If you've been blaming the punishing winter for your being blue or feeling lazy, you're on to something.

Psychologist Dr Oren Amitay tells Newstalk 1010 the human body is wired to slow down through the colder months to conserve energy.

He says that slowed-down programming makes us more likely to stay on the couch, less likely to go out and exercise. "That has a large effect because aerobic exercises are one of the best cures for depression or depressed states", says Amitay.

He says looking out your window to see a build up snow can create a sense of claustrophobia. That produces a sense of isolation, making you less likely to hang out with friends or members of your family.

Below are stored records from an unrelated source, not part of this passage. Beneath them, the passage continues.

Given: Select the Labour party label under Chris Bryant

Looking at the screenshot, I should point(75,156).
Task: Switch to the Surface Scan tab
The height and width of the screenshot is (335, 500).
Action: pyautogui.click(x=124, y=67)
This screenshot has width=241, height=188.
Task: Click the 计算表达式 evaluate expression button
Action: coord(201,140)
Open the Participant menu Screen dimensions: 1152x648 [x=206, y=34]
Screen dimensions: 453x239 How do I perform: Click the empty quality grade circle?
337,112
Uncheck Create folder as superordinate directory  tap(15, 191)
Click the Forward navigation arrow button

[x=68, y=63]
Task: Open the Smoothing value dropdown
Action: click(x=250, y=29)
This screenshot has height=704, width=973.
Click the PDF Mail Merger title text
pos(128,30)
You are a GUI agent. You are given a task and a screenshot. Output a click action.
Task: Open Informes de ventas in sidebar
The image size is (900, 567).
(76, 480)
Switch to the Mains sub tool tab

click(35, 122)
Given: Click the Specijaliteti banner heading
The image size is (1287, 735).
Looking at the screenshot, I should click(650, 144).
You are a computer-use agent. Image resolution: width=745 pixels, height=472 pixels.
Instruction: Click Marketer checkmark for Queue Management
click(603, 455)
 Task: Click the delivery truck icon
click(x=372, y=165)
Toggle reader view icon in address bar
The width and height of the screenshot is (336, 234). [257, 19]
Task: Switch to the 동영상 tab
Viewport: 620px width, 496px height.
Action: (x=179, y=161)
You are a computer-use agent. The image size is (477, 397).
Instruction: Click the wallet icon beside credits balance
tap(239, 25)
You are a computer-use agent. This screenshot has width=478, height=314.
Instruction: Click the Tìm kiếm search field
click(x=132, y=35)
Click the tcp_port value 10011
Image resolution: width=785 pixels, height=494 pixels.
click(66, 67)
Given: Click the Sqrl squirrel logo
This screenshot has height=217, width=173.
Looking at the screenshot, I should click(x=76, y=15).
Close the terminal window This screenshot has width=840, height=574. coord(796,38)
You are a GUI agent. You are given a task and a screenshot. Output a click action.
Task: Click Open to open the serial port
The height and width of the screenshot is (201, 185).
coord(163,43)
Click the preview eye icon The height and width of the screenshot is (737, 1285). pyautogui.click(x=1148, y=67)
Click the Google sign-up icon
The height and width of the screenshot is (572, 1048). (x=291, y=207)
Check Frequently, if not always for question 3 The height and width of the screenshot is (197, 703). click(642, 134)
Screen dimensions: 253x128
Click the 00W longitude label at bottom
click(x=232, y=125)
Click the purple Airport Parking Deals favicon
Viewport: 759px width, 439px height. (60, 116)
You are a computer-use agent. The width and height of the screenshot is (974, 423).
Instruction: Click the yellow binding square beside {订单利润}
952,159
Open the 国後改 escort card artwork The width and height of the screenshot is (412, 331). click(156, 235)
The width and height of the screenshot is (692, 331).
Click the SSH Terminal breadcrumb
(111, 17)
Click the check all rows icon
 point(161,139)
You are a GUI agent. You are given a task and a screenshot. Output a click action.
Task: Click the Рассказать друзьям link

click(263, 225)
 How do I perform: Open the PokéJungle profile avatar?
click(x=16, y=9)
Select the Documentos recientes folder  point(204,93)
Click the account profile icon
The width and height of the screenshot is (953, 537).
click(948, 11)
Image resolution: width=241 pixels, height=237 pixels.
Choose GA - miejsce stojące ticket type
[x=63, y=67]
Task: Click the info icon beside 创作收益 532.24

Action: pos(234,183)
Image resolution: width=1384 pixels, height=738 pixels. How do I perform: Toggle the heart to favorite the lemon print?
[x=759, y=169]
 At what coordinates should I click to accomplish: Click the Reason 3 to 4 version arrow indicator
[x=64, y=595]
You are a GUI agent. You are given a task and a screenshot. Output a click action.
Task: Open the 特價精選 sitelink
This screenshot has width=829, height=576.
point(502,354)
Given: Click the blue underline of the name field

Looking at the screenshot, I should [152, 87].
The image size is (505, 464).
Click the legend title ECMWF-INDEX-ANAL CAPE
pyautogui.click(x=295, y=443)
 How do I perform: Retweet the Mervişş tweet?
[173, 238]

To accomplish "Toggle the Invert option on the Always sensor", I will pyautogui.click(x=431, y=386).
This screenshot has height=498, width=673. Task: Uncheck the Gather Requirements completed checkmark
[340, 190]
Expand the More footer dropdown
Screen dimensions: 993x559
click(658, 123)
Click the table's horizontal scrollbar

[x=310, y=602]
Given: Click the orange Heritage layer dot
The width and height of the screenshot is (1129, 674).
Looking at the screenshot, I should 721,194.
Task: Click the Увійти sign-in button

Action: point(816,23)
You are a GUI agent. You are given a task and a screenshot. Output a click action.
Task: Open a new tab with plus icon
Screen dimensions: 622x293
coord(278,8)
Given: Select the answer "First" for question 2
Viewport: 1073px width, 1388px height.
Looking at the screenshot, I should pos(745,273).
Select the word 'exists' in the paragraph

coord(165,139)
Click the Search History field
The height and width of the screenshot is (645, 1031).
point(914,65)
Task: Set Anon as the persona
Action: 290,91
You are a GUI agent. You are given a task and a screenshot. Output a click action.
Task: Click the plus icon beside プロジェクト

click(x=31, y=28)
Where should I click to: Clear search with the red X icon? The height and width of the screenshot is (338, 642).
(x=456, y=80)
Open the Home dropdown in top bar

Amitay stresses that humans are social animals who need the support of others to get through what can be a challenging period.

He recommends booking face time with someone whose company you enjoy, to break up your week and to give you something to look forward to. It doesn't have to be complicated, an hour-long meet-up for coffee, even an online video chat. The process of planning something a few weeks or months away, like a trip, can also distract you.

Amitay says this winter in particular, the cold is breeding feelings of anxiety, hopelessness, a loss of control and a sense of injustice among his patients and a lot of other Torontonians.

"Especially those whose power outages with the big blackout lasted longer than most other people. It's what makes it feel more like 'oh my god, why is it happening to me'.

Spring arrives March 20th.

Leave a comment:

showing all comments · Subscribe to comments
  1. Teacher posted on 02/28/2014 06:45 AM
    Oh, suck it up comrades. Work hard so the tax dollars keep pouring in. We all need to work together to get through this.

    I deal with this cold winter by beating the traffic home at 3.10pm, taking every second Friday off to sleep in, and looking forward to a long warm summer off where I will spend my days relaxing in the sun at my lake front luxury cottage.
  2. Barbara burton posted on 02/28/2014 07:32 AM
    I try to get some relief by getting out in the car. I have injured my ankle and have difficulty walking. I am finding this winter particularly bad as far as feeling blue & find as it goes on, it gets worse. Anyway as one person said "suck it up" I could be worse. Bring on spring!
  3. DavidW_8846 posted on 02/28/2014 09:24 AM
    It's winter, were Canadians, that's life.
  4. HP posted on 02/28/2014 09:36 AM
    Canada has only two seasons...Winter and July. I'm hearing that the ski places are having a tough winter, though. Lots of snow but no one get to the hills, the few that do find it too cold to ski. Weird winter, this year.
    1. Angry Bill posted on 02/28/2014 09:46 AM
      @HP Winter and construction. How can you forget construction season?
  5. Greg posted on 02/28/2014 10:12 AM
    Baaaahhh...Just a good old fashioned Canadian winter. Reminds me of when I was a boy and the drifts used to go up to the roof. Think of it as paying your dues for a long hot summer!
  6. Frankie posted on 02/28/2014 10:59 AM
    Imagine how boring life would be without winter. Bring it on!

    As to anxiety and injustice I believe Dr. Amitay may have been referring to the Ontario Liberals who are guilty of invoking those feelings in all of us.